(Task 1): In the text on Langona minima, what is the typical length of the female?
(Task 2): Continue the text on Langona minima from its last sentence.

-- Page extract follows --

Langona minima

Scientific classification
- Kingdom: Animalia
- Phylum: Arthropoda
- Subphylum: Chelicerata
- Class: Arachnida
- Order: Araneae
- Infraorder: Araneomorphae
- Family: Salticidae
- Genus: Langona
- Species: L. minima
- Binomial name: Langona minima Caporiacco, 1949

= Langona minima =

- Authority: Caporiacco, 1949

Species of jumping spider

Langona minima is a species of jumping spider that lives in Kenya. A member of the genus Langona, the spider was first described by Ludovico di Caporiacco in 1949. The female is typically 3.2 mm long and generally brownish-black, although the underside of its abdomen is lighter and there are reddish-brown tips at the end of its maxillae, part of its mouthparts. The species can be distinguished from other similar spiders by its copulatory organs, and particularly the triangular plate on its epigyne, the visible external part of the female's copulatory organs. The male has not been described. The species may be a nomen dubium as its syntype may be lost.

-- Page extract concluded --
-- Records follows --

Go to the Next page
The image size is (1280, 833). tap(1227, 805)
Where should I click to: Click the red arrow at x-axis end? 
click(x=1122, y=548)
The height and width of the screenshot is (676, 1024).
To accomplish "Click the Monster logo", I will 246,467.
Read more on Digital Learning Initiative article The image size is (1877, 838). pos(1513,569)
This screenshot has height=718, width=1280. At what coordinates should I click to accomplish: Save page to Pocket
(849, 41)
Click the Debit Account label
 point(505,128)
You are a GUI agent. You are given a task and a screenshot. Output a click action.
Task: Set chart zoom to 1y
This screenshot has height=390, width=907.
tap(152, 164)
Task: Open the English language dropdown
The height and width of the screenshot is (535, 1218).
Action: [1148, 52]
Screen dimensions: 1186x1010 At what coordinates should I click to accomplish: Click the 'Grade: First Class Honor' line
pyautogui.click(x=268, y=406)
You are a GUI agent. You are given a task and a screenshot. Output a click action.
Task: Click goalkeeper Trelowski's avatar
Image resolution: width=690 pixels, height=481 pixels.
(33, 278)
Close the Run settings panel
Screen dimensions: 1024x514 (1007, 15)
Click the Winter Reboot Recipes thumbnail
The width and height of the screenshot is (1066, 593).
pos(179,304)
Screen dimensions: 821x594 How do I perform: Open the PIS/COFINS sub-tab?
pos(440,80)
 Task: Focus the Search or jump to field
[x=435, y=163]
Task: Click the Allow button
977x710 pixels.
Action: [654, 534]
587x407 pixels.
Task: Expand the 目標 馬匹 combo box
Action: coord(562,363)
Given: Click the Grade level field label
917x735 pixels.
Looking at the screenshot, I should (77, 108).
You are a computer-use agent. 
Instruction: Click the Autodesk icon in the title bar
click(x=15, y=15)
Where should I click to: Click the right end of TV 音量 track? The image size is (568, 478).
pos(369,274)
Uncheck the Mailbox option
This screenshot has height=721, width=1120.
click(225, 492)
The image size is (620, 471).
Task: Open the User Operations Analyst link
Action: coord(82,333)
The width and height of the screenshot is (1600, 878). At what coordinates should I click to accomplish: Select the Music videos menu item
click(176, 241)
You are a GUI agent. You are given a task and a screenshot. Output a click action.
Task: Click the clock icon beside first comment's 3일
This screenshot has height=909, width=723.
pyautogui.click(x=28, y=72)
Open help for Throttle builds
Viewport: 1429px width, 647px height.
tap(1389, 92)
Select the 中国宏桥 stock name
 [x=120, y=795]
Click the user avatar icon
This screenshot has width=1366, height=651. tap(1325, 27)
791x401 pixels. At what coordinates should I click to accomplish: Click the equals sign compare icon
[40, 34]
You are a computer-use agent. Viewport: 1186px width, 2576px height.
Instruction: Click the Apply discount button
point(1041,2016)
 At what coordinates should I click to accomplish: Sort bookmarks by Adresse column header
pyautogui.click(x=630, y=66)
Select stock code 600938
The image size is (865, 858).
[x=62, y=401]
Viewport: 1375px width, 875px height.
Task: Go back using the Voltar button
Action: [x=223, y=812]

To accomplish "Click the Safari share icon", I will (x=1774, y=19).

-- Records concluded --

(Expected answer 1): 3.2 mm

(Expected answer 2):
==Taxonomy==
Langona minima is a species of jumping spider, a member of the family Salticidae, that was first described by the arachnologist Ludovico di Caporiacco in 1949. He placed the species in the genus Langona, which was first circumscribed by the French naturalist Eugène Simon in 1901. The genus was listed in the subtribe Aelurillina in the tribe Aelurillini by the Canadian biologist Wayne Maddison in 2015. These were allocated to the clade Saltafresia. In 2017, the Polish arachnologist Jerzy Prószyński grouped the genus with nine other genera of jumping spiders under the name Aelurillines. It is particularly closely related to the genus Aelurillus, after which the subtribe, tribe and group are named.

The syntype for the species is reported as being stored in the Museo Civico di Storia Naturale in Verona, Italy. In 2025, Danniella Sherwood, Theo Blick and Francesco Ballarin proposed that the species be made a nomen dubium as they could not find the syntype and found the description published by Caporiacco, including the diagram of the spider's copulatory organs, was insufficient to confirm that the species as being distinct. The World Spider Catalog continued to accept the species as valid.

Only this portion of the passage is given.